RAG for financial opinion Q&A chatbot: View on GitHub.
This use case notebook features an all-self-hosted open model workflow, with models from Hugging Face for both embedding and generation.
Task, Dataset, and Prompt
This tutorial shows Retrieval-Augmented Generation (RAG) for creating a financial opinion Q&A chatbot.
It uses the “FiQA” dataset from the BEIR benchmark; see its details here. The dataset contains financial questions and a corpus of documents for retrieval.
The prompt format includes system instructions defining the assistant as a financial advisor and incorporates retrieved context along with user queries.
Model, RAG Components, and Configuration Knobs
We compare 2 generator model sizes: Qwen2.5-0.5B-Instruct and Qwen2.5-3B-Instruct.
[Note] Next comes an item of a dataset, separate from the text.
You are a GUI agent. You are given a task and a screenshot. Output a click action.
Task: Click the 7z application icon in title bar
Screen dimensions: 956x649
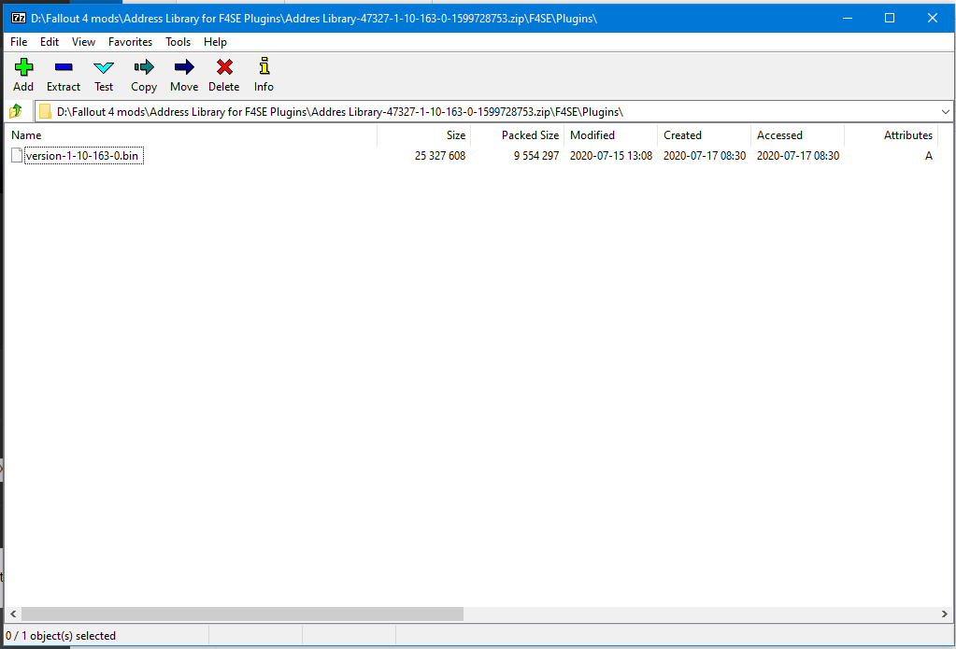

There are 2 different chunking strategies: 256-token chunks and 128-token chunks, both with 32-token overlap using recursive character splitting with tiktoken encoding.
The RAG pipeline uses:
Embeddings: sentence-transformers/all-MiniLM-L6-v2 with GPU acceleration.
Vector Store: FAISS with GPU-based exact search, i.e., no ANN approximation.
Retrieval: Top-15 similarity search.
Reranking: cross-encoder/ms-marco-MiniLM-L6-v2 with 2 different top-n values: 2 and 5.
All other knobs are fixed across all configs. Thus, there are a total of 8 combinations launched with a simple grid search: 2 generator models x 2 chunk sizes x 2 reranking top-n values.